*WORK REQUEST:* Starting at the line with "Screen dimensions: 1815x858", set down each line of the entries below through the last one, exactly as it stands.

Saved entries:
----------
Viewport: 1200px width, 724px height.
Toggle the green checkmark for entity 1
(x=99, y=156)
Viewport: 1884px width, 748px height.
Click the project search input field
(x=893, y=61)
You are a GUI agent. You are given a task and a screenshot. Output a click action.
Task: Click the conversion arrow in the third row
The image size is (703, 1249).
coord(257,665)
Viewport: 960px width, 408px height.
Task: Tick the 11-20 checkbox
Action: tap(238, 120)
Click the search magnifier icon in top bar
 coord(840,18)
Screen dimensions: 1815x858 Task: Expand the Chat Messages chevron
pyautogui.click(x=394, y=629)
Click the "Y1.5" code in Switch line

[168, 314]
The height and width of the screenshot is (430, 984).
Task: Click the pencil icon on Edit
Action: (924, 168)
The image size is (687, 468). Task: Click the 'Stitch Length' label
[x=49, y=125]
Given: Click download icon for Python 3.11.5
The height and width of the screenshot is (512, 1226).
----------
*RESPONSE BELOW:*
Screen dimensions: 1815x858 Task: Expand the Chat Messages chevron
pyautogui.click(x=394, y=629)
Click the "Y1.5" code in Switch line

[168, 314]
The height and width of the screenshot is (430, 984).
Task: Click the pencil icon on Edit
Action: (924, 168)
The image size is (687, 468). Task: Click the 'Stitch Length' label
[x=49, y=125]
Given: Click download icon for Python 3.11.5
The height and width of the screenshot is (512, 1226).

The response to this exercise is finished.